## Exercise
Nothing but the lines below between the line holding "Reference (165, 84)" and the line holding "Makers (311, 2110)", inclusive, should appear in the answer, each set down exactly.

## Study material
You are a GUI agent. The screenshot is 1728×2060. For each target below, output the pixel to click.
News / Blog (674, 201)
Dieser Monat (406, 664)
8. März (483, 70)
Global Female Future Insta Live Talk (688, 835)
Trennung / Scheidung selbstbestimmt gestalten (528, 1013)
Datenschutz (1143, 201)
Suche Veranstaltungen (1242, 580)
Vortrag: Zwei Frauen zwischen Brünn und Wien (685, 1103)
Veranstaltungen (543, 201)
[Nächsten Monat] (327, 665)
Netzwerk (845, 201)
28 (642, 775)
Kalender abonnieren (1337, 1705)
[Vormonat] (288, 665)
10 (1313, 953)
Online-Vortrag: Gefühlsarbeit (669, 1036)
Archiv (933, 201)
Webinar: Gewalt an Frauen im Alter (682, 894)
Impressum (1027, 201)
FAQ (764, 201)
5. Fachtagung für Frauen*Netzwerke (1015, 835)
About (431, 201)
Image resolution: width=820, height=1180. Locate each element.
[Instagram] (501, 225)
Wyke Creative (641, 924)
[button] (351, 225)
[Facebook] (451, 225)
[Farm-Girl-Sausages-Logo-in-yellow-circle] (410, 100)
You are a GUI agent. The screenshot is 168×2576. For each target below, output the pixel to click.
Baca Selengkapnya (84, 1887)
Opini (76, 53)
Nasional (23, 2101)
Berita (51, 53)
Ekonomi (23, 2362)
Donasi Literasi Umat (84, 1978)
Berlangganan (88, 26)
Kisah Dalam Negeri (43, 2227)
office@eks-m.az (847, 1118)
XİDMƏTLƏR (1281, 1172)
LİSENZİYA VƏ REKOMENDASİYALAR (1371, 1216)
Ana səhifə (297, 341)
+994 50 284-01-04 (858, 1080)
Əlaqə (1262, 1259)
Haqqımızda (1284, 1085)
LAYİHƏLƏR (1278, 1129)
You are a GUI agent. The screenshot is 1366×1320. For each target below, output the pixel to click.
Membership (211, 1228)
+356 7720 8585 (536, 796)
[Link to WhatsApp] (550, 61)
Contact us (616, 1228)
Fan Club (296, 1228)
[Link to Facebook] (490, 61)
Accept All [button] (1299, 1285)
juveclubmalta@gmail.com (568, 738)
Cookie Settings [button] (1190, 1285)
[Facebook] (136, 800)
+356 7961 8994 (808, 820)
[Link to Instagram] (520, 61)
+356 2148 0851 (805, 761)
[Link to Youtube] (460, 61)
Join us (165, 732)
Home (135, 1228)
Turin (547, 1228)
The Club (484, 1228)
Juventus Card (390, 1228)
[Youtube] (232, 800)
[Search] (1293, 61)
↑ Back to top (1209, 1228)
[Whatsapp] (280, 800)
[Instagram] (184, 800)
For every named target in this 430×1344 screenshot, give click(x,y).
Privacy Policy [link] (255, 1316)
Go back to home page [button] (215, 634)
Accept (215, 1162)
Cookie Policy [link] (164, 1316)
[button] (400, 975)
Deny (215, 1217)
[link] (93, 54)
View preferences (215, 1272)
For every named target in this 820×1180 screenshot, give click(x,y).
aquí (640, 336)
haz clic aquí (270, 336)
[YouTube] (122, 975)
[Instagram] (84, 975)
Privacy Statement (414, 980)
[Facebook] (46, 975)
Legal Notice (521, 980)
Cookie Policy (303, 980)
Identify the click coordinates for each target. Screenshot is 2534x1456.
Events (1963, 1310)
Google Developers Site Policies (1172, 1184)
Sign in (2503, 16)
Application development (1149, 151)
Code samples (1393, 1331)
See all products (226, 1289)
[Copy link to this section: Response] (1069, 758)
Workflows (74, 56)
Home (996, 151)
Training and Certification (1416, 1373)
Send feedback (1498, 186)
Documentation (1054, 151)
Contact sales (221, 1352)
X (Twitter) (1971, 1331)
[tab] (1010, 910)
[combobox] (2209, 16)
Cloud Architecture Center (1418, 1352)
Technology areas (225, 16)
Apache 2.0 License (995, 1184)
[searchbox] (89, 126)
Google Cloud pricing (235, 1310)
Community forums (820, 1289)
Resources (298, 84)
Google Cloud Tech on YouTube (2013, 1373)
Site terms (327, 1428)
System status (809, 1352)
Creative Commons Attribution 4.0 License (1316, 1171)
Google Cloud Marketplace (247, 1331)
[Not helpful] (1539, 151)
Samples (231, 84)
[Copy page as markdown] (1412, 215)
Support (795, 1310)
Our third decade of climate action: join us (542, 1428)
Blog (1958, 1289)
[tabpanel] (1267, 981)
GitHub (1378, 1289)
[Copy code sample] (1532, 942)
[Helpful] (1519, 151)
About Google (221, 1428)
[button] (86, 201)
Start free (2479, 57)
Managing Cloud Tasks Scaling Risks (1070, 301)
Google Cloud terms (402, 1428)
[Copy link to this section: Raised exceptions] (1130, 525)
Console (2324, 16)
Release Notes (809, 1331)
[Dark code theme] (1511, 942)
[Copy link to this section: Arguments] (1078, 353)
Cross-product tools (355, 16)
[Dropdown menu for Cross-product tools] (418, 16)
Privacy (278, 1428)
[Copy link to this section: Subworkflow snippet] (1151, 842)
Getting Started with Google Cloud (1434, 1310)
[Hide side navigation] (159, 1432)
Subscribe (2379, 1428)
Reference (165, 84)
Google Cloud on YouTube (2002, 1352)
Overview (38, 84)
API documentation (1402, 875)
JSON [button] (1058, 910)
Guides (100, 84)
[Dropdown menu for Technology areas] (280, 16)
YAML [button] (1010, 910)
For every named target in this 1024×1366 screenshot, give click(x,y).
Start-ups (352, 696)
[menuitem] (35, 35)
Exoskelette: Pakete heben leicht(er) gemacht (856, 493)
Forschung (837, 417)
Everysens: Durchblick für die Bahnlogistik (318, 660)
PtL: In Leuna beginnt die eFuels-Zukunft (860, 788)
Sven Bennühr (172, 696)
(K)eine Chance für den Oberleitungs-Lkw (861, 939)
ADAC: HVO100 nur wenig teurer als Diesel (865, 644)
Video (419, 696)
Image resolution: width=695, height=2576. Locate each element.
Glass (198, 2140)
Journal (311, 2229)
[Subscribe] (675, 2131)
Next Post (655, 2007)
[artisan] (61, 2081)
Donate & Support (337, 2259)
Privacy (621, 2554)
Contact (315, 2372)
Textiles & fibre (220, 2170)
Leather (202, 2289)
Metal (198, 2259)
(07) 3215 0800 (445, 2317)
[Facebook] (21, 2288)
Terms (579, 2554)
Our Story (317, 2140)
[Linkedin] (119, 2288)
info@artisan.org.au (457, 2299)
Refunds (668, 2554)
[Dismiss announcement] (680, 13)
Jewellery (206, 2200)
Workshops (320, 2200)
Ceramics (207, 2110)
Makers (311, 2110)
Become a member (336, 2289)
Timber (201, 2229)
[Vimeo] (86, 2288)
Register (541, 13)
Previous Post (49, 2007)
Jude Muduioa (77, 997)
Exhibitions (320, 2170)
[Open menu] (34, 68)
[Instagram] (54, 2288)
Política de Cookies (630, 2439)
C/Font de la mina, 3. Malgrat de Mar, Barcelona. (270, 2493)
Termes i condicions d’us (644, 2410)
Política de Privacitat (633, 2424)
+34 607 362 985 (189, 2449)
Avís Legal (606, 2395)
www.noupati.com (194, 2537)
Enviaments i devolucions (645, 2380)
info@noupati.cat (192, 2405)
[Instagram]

## Task solution
Reference (165, 84)
Google Cloud on YouTube (2002, 1352)
Overview (38, 84)
API documentation (1402, 875)
JSON [button] (1058, 910)
Guides (100, 84)
[Dropdown menu for Technology areas] (280, 16)
YAML [button] (1010, 910)
For every named target in this 1024×1366 screenshot, give click(x,y).
Start-ups (352, 696)
[menuitem] (35, 35)
Exoskelette: Pakete heben leicht(er) gemacht (856, 493)
Forschung (837, 417)
Everysens: Durchblick für die Bahnlogistik (318, 660)
PtL: In Leuna beginnt die eFuels-Zukunft (860, 788)
Sven Bennühr (172, 696)
(K)eine Chance für den Oberleitungs-Lkw (861, 939)
ADAC: HVO100 nur wenig teurer als Diesel (865, 644)
Video (419, 696)
Image resolution: width=695, height=2576. Locate each element.
Glass (198, 2140)
Journal (311, 2229)
[Subscribe] (675, 2131)
Next Post (655, 2007)
[artisan] (61, 2081)
Donate & Support (337, 2259)
Privacy (621, 2554)
Contact (315, 2372)
Textiles & fibre (220, 2170)
Leather (202, 2289)
Metal (198, 2259)
(07) 3215 0800 (445, 2317)
[Facebook] (21, 2288)
Terms (579, 2554)
Our Story (317, 2140)
[Linkedin] (119, 2288)
info@artisan.org.au (457, 2299)
Refunds (668, 2554)
[Dismiss announcement] (680, 13)
Jewellery (206, 2200)
Workshops (320, 2200)
Ceramics (207, 2110)
Makers (311, 2110)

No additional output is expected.